Despite that, Arceus is also still distinctly a Pokémon experience. You’re still going to be capturing Piplup (the best pokémon), sweating over whether you’ve managed to nab a shiny or rare pokémon, and carefully selecting the moves and monster mix that will give you the perfect party. Arceus might not have the biggest pokédex, but it is perhaps the most mature pokédex, with the monsters being generally the more simple, cute, and adjacent to real-world fluffy things. Some of the later titles with the more expansive pokédexes would fill the roster with weird, random-looking critters that took away from some of the natural quality of the earlier games, and they were the weaker for it. Arceus, in this regard, finds itself almost nostalgic, and after dozens of hours of play, I still find myself fascinated by this seeming contradiction. You wouldn’t think that it would be possible to completely overhaul a beloved series from top to bottom while also maintaining a nostalgic quality to the adventure, but that’s what Game Freak has achieved here.
A final note must go to the story which, like everything else about Arceus, is brave for wanting to upend tradition. It’s as silly and self-aware as Pokémon narratives ever are (my favourite moments are right at the start where people are talking about terrifying monsters just outside the safety of the village, and you venture out and it’s… the sparrow-like Starly and beaver-like Bidoof), but this one is more cohesive. It’s not a series of vague events that track along with your discovery of each new town and city.

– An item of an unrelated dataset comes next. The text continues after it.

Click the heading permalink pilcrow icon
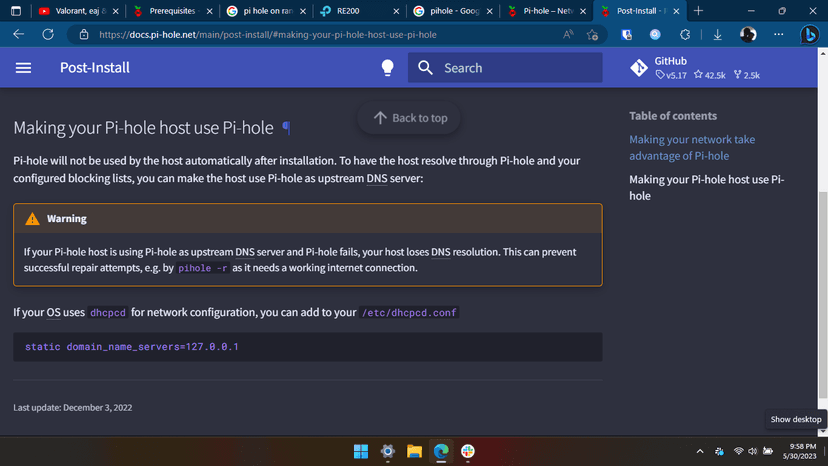This screenshot has width=828, height=466. (x=286, y=128)
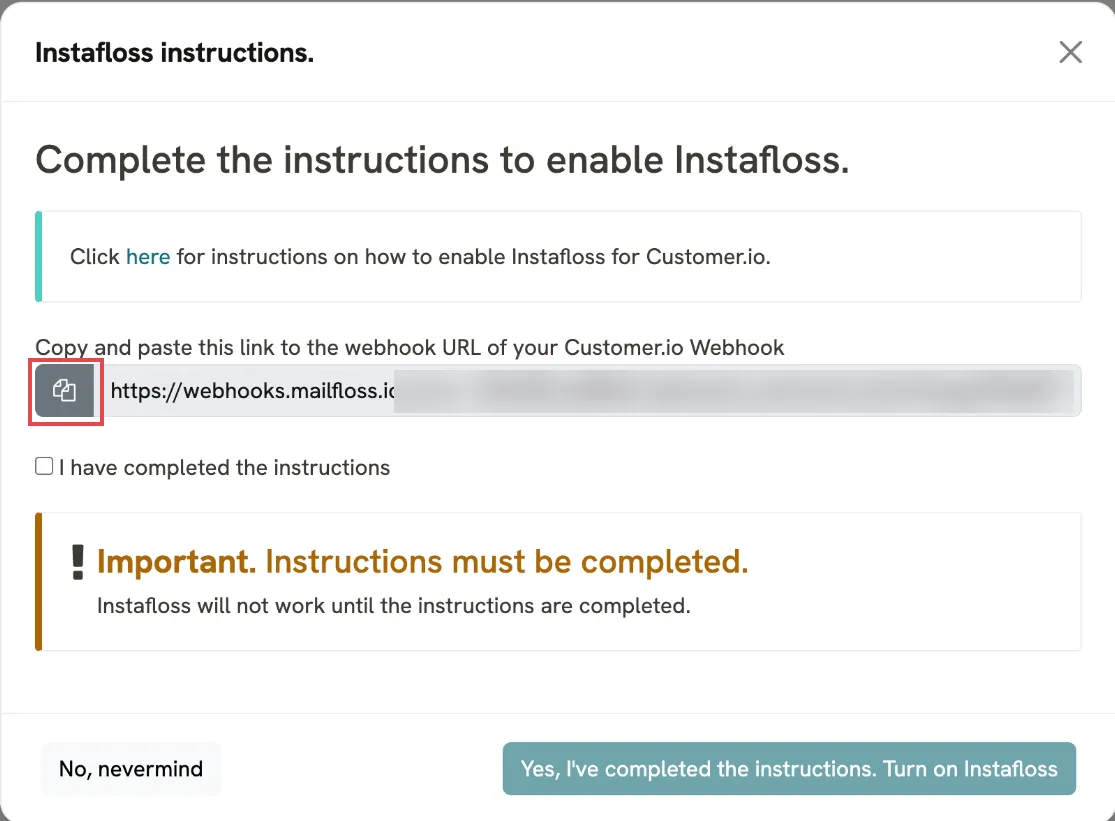
Task: Open the 'here' instructions link
Action: [x=148, y=257]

Rather, it’s the narrative that drives your adventure forward, rather than fit in around it, and while it’s not going to be winning the narrative of the year award, it is filled with memorable characters, a sense of mystery (just why did you fall from a rift in the sky, anyway?), and it effectively captures the sensation of a grand adventure in an epic land.
Every time I think I’m losing interest in Pokémon, Game Freak does something to reinvigorate me. The Pokémon Pearl and Diamond remakes last year were fine, though I ended up spending more time just playing the original Pokémon Pearl again. I needed something like Arceus, I think, to get me to once again drop dozens of hours into a single game. This is a brave, bold game into new frontiers for Game Freak, and it confidently promises a new and revitalised future for the series.